## [WHAT YOU WILL DO]
Could you turn the records from the line with "This screenshot has height=768, width=1024." through the line with "will tap(1326, 287)." into a numbered list, leaving out blank lines?

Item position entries
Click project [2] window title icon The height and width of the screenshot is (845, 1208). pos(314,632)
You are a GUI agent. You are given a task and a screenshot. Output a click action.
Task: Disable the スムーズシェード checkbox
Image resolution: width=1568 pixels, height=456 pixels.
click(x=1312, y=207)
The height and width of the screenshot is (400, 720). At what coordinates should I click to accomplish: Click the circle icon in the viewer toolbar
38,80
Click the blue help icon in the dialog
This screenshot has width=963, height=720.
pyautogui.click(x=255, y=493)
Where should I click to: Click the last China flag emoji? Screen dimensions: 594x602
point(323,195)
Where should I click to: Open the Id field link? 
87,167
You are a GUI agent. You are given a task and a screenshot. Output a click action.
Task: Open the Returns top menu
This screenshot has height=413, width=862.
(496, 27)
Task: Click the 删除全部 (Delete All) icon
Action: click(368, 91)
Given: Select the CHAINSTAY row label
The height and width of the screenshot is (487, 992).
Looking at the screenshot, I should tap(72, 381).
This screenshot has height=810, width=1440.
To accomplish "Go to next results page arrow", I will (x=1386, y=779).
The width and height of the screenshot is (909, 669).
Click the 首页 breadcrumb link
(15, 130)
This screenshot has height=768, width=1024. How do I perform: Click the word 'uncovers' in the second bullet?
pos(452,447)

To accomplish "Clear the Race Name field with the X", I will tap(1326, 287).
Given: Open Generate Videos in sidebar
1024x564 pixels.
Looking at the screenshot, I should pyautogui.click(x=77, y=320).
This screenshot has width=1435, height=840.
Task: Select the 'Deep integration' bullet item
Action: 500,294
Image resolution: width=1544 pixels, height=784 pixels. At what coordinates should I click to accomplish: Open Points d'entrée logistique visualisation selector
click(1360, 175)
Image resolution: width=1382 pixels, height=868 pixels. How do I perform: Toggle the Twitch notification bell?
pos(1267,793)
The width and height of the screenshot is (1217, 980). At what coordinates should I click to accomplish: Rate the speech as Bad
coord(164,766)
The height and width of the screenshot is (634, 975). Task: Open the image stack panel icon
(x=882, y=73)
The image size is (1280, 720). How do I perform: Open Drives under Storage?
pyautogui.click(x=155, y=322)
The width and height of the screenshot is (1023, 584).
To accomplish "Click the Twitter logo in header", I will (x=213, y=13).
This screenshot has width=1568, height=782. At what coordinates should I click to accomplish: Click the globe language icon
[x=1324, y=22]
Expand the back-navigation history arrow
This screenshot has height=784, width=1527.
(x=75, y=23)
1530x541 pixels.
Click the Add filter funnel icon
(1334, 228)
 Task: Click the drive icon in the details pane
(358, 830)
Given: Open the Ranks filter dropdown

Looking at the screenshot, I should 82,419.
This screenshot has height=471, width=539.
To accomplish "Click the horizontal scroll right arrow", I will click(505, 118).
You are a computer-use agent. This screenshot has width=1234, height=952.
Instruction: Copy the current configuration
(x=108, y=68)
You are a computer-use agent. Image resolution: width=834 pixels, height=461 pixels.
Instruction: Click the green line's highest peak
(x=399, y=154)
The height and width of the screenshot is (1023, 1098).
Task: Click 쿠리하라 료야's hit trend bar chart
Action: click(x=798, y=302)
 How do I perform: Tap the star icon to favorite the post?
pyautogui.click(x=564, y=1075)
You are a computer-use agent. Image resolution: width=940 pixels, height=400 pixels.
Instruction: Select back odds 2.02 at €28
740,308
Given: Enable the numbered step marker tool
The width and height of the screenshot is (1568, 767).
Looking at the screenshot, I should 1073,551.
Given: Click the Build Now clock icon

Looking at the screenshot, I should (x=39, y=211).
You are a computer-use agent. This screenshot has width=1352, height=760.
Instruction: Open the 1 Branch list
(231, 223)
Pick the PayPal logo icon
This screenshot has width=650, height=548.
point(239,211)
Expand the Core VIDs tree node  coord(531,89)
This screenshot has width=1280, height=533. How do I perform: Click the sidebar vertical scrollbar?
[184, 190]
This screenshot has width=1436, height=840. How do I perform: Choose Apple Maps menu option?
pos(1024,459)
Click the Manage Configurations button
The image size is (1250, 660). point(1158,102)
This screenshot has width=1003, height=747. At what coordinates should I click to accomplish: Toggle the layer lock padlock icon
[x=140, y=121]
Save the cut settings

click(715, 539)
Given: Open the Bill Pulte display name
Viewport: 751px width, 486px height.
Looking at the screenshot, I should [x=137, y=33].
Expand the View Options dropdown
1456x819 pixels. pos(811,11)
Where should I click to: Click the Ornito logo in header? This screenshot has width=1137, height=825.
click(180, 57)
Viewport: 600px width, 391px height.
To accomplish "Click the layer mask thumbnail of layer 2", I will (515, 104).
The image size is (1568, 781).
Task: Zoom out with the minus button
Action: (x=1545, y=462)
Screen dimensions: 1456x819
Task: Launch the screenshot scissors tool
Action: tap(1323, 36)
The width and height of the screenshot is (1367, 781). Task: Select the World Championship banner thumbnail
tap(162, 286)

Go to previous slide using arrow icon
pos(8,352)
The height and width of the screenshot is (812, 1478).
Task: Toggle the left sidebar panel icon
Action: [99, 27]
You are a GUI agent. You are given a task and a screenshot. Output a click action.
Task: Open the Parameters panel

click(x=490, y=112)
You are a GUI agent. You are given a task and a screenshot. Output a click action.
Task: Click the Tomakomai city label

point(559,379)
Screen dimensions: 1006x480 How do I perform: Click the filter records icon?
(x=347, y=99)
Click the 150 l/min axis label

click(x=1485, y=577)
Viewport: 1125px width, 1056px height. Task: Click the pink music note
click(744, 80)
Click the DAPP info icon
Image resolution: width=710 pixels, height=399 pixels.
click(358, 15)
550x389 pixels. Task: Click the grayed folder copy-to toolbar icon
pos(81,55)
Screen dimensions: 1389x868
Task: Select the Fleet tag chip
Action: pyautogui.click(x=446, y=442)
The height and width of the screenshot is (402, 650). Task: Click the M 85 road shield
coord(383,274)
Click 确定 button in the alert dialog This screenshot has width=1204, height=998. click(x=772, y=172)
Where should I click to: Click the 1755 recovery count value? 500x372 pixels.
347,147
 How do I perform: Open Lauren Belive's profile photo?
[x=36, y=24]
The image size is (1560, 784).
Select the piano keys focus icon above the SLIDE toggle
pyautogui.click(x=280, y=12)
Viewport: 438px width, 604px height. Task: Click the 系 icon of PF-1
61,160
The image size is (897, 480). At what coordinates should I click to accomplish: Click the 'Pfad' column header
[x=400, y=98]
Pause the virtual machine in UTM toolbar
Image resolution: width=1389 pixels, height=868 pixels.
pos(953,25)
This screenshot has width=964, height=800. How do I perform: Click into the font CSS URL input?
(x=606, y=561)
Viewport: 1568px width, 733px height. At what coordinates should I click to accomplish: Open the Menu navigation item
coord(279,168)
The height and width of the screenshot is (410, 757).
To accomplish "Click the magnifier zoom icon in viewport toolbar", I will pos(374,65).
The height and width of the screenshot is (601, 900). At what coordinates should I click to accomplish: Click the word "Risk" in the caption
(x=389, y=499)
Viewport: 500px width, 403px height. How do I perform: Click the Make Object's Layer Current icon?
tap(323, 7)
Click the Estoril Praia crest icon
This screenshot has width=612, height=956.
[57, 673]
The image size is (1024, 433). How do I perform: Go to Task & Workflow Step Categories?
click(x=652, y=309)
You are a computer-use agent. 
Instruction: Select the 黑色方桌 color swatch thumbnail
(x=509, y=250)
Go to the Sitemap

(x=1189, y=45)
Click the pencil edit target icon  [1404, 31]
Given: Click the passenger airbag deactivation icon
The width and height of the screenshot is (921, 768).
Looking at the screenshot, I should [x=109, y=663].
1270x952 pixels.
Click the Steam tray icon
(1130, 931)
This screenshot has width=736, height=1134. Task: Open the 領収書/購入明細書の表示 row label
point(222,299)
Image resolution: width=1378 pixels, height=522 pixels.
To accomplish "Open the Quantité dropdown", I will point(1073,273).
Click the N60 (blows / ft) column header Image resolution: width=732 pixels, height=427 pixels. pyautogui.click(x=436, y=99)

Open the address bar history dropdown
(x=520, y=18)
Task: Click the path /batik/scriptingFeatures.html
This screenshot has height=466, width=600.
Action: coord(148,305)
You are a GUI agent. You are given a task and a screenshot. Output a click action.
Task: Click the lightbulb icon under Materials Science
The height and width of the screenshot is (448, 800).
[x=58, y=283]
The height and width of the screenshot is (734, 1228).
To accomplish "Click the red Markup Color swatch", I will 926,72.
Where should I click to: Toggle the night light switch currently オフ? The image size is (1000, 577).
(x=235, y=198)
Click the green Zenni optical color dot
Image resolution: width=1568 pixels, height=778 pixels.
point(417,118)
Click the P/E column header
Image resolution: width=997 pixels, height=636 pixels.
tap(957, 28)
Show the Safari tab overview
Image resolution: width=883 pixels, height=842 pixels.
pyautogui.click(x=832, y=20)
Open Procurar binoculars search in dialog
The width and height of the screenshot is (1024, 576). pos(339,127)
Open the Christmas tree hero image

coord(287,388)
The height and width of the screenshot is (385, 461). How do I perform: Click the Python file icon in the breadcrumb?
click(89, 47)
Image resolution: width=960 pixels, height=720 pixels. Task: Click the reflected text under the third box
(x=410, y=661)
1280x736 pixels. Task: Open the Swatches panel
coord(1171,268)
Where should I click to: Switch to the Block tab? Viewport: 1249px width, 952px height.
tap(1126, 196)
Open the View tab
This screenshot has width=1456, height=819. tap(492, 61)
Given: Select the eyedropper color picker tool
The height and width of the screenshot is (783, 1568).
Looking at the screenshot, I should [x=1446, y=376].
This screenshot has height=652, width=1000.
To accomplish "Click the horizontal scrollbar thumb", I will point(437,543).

## [ANSWER TO THIS PROBLEM]
1. This screenshot has height=768, width=1024. How do I perform: Click the word 'uncovers' in the second bullet?
2. pos(452,447)
3. To accomplish "Clear the Race Name field with the X", I will tap(1326, 287).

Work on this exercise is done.